**Set of tasks**
[1] In the dictionary entry for "hollow," what does the collocation "hollow quoin" mean?
[2] From the dictionary entry for "hollow," rewrite the paragraph beginning "Hollow newel (Architecture)" as a short list that keeps its main facts.
[Start of Text provided]
Webster's Revised Unabridged Dictionary · 1913

Hollow

Hollow , adjective

[Old English holow, holgh, holf, Anglo-Saxon holh a hollow, hole. Compare Hole.]

1.
Having an empty space or cavity, natural or artificial, within a solid substance; not solid; excavated in the interior; as, a hollow tree; a hollow sphere.
Hollow with boards shalt thou make it. — Ex. xxvii. 8
2.
Depressed; concave; gaunt; sunken.
With hollow eye and wrinkled brow. — Shakespeare
3.
Reverberated from a cavity, or resembling such a sound; deep; muffled; as, a hollow roar. — Dryden
4.
Not sincere or faithful; false; deceitful; not sound; as, a hollow heart; a hollow friend. — Milton
Collocations (5)
Hollow newel (Architecture) , an opening in the center of a winding staircase in place of a newel post, the stairs being supported by the wall; an open newel; also, the stringpiece or rail winding around the well of such a staircase.
Hollow quoin (Engineering) , a pier of stone or brick made behind the lock gates of a canal, and containing a hollow or recess to receive the ends of the gates.
Hollow root (Botany) , See Moschatel.
Hollow square , See Square.
Hollow ware , hollow vessels; -- a trade name for cast-iron kitchen utensils, earthenware, etc.

Hollow , noun

1.
[End of Text provided]
[Start of Provided records]
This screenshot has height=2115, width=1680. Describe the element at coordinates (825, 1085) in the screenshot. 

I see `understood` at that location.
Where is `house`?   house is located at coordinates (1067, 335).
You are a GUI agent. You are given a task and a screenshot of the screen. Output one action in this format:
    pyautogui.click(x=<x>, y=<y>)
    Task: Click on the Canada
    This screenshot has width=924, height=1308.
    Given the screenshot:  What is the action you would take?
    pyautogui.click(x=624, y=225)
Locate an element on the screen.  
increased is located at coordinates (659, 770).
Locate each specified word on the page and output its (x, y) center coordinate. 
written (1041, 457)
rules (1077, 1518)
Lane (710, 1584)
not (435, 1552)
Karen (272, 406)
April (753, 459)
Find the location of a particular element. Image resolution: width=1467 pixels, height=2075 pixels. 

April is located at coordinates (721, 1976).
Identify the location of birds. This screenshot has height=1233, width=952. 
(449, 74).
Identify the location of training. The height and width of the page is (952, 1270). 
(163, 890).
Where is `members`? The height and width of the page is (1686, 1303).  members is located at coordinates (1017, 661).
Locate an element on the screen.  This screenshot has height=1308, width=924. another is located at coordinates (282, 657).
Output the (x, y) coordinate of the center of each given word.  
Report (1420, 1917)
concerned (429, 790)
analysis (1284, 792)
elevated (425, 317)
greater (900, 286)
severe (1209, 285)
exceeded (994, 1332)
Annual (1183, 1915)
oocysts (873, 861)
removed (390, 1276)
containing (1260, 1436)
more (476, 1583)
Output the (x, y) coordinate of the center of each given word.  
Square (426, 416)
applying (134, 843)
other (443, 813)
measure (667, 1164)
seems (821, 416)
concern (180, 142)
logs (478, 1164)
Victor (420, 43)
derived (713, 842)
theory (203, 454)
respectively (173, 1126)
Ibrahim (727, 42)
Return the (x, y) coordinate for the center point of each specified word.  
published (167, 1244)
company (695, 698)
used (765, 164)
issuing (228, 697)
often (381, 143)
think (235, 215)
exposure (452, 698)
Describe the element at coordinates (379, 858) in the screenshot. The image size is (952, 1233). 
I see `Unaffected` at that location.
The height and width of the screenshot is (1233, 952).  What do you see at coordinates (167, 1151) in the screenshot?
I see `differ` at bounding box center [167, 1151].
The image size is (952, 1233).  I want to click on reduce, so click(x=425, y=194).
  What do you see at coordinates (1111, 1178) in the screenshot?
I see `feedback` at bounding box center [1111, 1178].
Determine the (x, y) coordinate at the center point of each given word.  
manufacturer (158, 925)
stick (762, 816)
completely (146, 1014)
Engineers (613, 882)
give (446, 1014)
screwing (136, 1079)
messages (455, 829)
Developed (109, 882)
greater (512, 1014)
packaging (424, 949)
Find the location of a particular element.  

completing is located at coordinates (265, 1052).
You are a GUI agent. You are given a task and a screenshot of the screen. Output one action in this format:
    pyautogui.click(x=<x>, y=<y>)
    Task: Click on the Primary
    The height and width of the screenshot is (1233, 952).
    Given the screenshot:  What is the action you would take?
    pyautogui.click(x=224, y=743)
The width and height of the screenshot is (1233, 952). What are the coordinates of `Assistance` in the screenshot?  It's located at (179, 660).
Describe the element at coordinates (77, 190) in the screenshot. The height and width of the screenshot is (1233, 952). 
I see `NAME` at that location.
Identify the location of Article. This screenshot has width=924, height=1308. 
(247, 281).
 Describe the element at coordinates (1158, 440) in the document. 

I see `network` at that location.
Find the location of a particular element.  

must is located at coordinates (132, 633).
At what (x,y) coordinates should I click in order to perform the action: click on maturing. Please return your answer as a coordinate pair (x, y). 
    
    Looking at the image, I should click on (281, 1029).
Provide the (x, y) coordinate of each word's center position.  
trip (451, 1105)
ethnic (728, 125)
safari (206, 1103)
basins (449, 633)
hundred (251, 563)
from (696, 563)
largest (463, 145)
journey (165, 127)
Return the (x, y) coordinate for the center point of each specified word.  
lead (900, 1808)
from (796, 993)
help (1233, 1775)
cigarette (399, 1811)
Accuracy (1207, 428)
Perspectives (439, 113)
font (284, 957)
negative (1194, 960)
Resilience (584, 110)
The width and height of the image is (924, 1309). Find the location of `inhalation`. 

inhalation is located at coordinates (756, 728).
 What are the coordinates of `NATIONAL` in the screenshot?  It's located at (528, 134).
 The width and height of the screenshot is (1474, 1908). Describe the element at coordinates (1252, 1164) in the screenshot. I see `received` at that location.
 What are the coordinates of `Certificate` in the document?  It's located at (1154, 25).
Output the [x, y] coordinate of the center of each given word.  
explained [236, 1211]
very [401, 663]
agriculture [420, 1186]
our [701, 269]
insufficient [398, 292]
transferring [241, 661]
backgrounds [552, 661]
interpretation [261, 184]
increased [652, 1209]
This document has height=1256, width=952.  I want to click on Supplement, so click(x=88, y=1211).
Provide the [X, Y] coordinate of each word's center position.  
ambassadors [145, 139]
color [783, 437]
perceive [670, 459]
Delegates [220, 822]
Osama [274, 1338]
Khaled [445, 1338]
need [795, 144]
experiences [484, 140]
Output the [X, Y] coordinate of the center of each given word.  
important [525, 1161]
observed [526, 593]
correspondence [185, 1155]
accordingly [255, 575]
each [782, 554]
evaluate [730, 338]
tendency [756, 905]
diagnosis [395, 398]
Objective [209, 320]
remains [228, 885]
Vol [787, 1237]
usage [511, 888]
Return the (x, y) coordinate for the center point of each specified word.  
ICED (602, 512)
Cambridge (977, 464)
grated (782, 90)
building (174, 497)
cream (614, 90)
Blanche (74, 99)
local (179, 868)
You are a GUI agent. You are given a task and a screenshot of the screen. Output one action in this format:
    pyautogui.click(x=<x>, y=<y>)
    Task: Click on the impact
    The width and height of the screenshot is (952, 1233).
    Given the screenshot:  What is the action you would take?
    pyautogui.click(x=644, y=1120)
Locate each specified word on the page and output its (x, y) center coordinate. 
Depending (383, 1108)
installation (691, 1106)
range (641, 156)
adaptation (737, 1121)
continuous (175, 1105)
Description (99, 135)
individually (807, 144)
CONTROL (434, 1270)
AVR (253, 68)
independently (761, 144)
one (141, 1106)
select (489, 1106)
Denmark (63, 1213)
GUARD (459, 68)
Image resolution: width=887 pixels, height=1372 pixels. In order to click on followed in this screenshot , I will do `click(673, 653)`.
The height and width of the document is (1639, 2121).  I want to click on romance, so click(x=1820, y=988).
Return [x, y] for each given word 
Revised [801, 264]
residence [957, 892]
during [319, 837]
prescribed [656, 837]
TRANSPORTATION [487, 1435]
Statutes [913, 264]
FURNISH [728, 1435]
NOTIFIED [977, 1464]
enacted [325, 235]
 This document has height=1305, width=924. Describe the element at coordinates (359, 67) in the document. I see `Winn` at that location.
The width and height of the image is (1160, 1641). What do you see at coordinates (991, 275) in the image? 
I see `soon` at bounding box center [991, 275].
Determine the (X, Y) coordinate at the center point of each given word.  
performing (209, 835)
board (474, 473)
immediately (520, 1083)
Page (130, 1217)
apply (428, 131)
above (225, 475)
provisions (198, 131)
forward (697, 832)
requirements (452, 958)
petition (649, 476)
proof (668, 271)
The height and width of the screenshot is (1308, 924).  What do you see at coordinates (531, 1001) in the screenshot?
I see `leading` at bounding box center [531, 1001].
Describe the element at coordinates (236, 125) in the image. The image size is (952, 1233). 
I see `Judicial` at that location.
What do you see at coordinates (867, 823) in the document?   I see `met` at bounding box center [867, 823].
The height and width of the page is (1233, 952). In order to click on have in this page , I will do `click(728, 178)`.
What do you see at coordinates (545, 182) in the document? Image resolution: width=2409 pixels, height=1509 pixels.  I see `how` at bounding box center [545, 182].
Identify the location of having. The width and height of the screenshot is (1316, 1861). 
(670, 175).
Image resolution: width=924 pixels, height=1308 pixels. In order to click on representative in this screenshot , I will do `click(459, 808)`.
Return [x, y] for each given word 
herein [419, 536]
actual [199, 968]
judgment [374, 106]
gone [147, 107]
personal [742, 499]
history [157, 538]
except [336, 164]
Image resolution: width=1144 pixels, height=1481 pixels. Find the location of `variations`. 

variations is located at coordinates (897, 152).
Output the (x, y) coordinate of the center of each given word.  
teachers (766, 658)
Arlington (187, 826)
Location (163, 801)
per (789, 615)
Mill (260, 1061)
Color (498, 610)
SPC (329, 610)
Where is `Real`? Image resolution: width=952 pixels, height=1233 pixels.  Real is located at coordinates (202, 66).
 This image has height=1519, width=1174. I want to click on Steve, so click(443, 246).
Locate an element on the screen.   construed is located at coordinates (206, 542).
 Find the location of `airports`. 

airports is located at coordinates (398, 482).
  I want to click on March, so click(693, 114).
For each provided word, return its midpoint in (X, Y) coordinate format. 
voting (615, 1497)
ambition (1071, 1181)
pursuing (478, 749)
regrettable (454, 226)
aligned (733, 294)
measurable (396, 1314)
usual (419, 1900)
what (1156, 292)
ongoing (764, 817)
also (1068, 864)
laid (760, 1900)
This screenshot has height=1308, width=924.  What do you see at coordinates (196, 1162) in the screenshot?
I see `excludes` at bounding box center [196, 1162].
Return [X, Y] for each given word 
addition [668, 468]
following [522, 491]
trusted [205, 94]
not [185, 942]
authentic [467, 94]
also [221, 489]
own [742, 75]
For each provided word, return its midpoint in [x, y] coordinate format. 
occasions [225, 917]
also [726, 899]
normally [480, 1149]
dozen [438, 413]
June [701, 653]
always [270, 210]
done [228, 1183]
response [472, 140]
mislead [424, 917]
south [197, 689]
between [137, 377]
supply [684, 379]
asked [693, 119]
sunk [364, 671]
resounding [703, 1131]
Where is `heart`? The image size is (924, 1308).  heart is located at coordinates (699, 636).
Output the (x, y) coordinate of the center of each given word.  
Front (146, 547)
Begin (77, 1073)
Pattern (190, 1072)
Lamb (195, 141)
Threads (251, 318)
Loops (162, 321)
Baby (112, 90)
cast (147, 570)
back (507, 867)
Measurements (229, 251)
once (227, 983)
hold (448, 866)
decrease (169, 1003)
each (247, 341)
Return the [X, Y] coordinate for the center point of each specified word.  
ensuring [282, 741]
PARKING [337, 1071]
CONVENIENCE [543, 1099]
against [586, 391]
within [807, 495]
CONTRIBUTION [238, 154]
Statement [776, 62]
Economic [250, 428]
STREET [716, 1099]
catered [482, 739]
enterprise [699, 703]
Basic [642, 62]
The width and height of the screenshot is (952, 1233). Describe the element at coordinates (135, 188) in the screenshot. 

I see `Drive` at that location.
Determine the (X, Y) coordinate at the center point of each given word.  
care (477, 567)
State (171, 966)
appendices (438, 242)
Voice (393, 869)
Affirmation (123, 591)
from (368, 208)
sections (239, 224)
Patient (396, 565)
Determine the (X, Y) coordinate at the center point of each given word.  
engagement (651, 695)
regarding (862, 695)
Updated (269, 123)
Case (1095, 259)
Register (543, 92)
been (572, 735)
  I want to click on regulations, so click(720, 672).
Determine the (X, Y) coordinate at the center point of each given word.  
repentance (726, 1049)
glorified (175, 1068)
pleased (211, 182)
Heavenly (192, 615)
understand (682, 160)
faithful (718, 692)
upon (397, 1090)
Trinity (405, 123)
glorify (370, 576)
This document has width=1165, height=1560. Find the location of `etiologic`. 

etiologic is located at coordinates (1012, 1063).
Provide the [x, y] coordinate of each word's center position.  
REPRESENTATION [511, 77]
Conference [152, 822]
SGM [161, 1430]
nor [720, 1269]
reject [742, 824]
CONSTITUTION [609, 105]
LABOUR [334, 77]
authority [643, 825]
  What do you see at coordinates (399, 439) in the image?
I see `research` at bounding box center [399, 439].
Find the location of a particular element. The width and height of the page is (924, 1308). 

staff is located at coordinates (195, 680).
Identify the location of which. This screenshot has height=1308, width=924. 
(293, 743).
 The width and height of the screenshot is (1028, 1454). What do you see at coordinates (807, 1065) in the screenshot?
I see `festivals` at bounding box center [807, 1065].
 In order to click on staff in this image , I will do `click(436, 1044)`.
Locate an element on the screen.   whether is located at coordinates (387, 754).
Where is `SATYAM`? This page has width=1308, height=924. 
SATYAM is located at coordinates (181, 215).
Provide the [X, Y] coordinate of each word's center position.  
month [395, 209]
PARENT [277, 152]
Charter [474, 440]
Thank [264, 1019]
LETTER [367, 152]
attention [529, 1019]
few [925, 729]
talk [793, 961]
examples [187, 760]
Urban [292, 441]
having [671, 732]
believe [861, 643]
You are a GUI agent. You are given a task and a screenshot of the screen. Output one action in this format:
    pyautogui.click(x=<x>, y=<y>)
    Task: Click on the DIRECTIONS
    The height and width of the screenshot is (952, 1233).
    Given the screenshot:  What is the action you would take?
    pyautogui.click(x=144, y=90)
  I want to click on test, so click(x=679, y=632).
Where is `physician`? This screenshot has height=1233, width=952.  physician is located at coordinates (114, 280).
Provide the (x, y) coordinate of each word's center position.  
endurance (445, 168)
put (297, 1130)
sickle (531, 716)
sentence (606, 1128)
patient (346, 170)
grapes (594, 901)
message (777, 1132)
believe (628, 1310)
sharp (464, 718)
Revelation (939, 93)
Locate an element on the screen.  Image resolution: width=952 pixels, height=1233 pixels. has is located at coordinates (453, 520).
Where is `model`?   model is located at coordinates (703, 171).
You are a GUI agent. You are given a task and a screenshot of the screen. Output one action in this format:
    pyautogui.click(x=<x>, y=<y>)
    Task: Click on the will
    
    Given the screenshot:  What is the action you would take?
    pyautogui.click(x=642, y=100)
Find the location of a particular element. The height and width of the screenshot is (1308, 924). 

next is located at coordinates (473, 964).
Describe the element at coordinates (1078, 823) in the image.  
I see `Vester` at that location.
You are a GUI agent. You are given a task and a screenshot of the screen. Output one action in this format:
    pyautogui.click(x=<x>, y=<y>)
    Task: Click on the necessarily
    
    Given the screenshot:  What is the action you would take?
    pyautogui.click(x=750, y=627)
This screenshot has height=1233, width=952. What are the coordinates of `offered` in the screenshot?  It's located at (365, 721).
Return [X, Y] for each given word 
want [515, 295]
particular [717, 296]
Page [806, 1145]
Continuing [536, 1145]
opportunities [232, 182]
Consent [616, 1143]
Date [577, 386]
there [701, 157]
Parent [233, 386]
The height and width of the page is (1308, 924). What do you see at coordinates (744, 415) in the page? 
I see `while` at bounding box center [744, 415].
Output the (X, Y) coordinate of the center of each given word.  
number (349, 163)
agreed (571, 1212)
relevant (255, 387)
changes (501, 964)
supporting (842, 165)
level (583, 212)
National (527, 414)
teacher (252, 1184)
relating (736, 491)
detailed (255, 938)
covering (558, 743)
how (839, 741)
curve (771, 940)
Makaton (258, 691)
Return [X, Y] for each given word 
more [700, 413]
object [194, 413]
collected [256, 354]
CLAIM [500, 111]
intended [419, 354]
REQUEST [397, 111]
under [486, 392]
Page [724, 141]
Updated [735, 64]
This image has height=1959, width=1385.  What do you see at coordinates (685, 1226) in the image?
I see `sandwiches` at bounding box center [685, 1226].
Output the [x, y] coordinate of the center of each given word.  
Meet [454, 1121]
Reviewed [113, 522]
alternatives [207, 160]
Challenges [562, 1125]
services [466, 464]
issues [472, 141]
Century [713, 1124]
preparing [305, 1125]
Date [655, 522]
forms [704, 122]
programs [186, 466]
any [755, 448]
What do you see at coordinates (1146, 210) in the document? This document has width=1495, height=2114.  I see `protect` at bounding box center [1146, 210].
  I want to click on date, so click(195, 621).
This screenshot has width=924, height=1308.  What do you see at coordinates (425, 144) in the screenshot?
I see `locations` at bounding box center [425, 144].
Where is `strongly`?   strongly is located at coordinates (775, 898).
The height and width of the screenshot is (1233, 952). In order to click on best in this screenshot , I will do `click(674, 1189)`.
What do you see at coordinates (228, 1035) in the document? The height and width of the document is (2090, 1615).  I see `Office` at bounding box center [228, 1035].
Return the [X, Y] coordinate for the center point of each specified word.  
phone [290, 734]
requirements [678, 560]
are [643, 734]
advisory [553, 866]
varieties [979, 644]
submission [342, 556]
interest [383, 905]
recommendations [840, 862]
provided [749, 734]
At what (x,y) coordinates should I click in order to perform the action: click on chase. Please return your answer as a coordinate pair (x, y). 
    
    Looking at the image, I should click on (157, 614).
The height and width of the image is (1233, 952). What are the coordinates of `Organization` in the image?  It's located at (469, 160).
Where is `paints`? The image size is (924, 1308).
[End of Provided records]
**Problem solutions**
[1] A pier of stone or brick built behind the lock gates of a canal, with a hollow or recess to receive the ends of the gates.

[2]
- Field: architecture
- Meaning: an opening in the center of a winding staircase in place of a newel post, with the stairs supported by the wall
- Other name: an open newel
- Second meaning: the stringpiece or rail that winds around the well of such a staircase